DATA PROVIDED Block Start
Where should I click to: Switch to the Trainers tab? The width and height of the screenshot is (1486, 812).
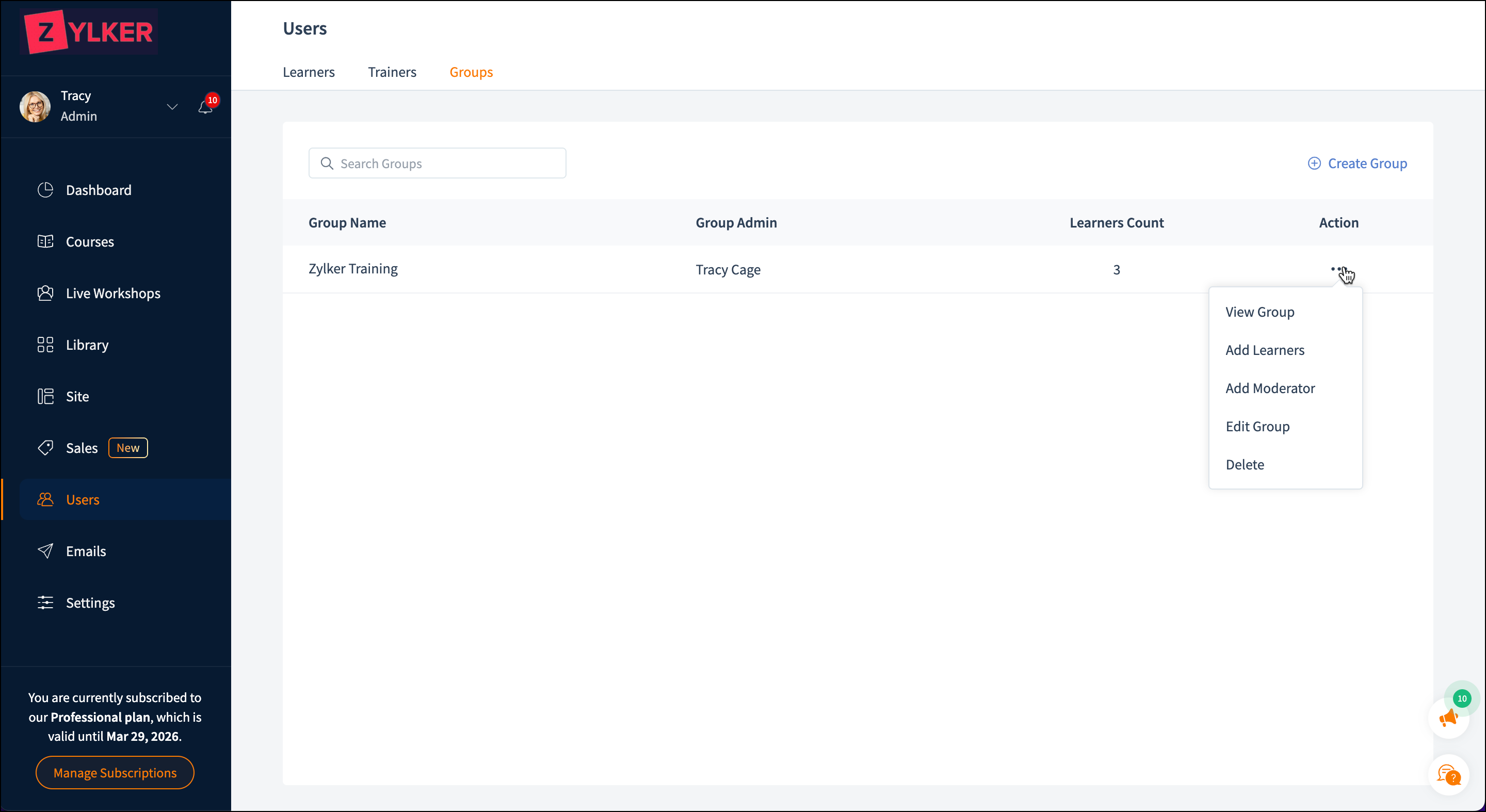pyautogui.click(x=392, y=72)
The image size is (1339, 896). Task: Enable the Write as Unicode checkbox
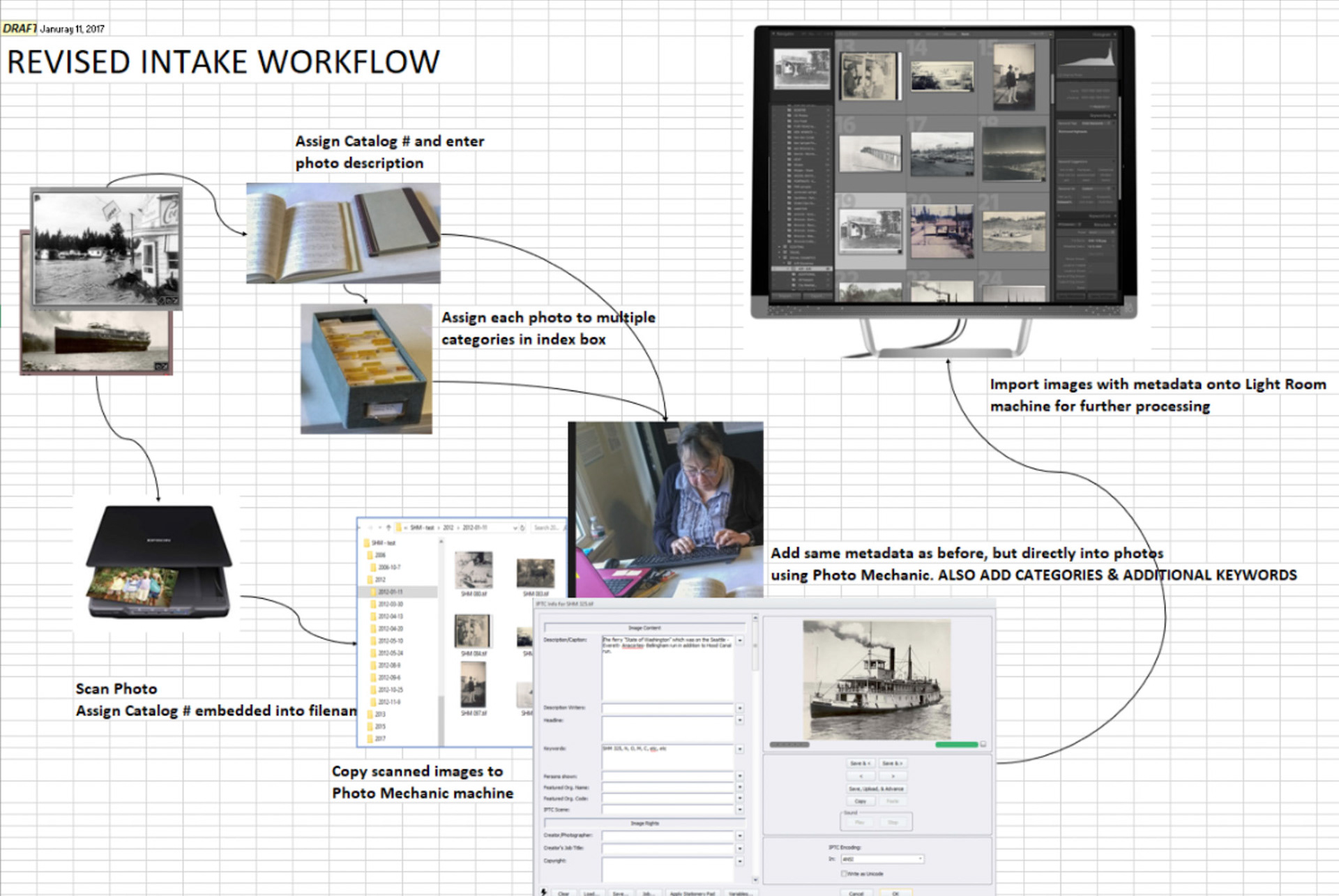pos(844,874)
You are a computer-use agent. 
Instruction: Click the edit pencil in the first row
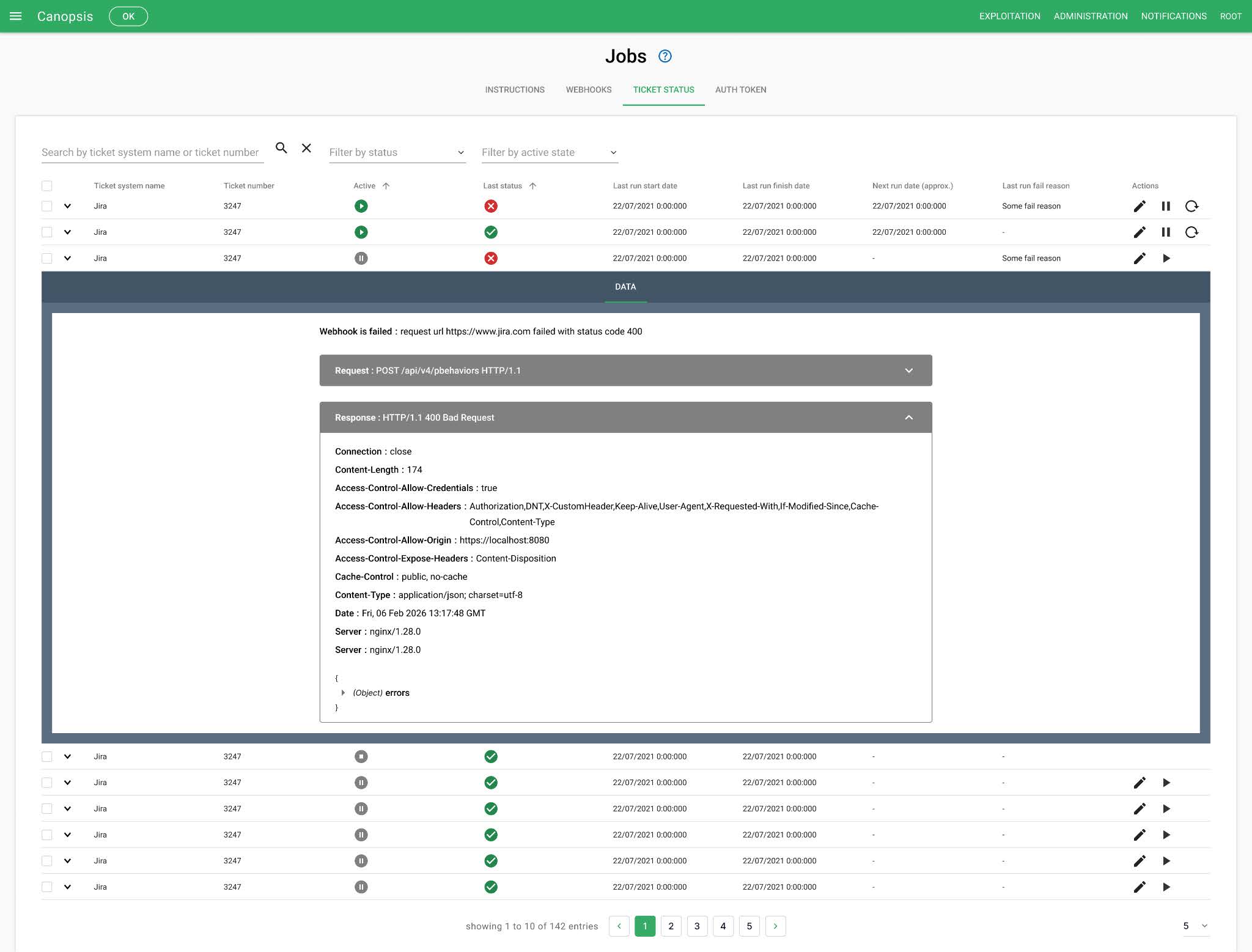pos(1139,207)
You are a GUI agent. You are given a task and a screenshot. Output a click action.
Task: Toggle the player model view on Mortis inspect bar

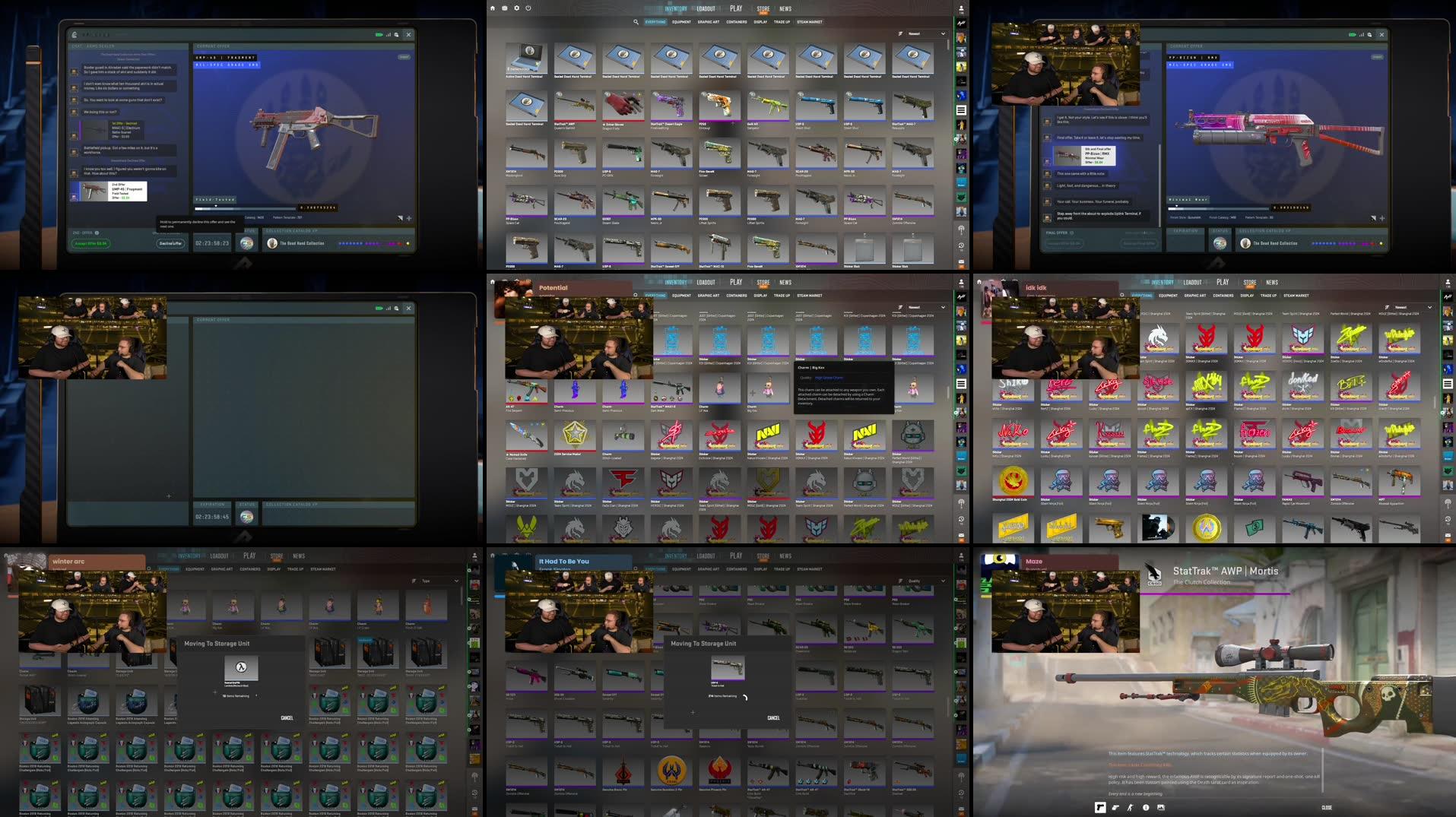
DATA PROVIDED Block End
» YOUR ASSIGNMENT
Your copy must repeat the data word for word and show none of its images.

» ANSWER BOX
Where should I click to: Switch to the Trainers tab? The width and height of the screenshot is (1486, 812).
pyautogui.click(x=392, y=72)
The image size is (1339, 896). Task: Enable the Write as Unicode checkbox
pos(844,874)
You are a computer-use agent. 
Instruction: Click the edit pencil in the first row
pos(1139,207)
You are a GUI agent. You are given a task and a screenshot. Output a click action.
Task: Toggle the player model view on Mortis inspect bar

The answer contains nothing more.